找出下面各行中含有字符串“Image”的行，并逐行照抄。

## 提供数据:
++++++
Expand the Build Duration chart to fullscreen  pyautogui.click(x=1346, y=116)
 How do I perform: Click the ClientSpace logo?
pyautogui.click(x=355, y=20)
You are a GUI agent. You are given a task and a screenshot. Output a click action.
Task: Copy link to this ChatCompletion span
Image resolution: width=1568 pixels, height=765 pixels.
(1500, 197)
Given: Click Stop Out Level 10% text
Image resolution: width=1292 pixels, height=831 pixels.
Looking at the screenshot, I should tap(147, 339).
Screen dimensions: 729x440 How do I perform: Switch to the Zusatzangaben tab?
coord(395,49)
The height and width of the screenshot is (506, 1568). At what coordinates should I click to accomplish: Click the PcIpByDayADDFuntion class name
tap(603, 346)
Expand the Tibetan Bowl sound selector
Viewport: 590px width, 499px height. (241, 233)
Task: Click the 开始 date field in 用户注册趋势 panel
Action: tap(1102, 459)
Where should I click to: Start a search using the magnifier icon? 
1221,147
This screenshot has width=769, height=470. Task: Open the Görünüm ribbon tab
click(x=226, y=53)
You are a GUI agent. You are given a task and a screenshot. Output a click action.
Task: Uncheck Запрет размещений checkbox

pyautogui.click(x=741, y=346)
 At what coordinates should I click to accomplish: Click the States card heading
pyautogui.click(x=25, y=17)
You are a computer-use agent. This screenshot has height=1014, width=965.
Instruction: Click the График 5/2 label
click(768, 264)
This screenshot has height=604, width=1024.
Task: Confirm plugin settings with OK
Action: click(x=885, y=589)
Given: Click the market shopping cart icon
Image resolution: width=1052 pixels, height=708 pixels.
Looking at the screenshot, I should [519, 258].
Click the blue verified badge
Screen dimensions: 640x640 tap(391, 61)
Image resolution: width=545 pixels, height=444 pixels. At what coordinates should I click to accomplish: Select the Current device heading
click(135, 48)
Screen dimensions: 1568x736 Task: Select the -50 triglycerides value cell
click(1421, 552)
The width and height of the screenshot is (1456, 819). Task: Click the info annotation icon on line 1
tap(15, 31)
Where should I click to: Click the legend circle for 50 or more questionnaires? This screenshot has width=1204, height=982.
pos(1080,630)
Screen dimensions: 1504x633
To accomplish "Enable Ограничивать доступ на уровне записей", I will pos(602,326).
++++++
## 题目解答:
Image resolution: width=1568 pixels, height=765 pixels.
Image resolution: width=1292 pixels, height=831 pixels.
Image resolution: width=1052 pixels, height=708 pixels.
Image resolution: width=545 pixels, height=444 pixels. At what coordinates should I click to accomplish: Select the Current device heading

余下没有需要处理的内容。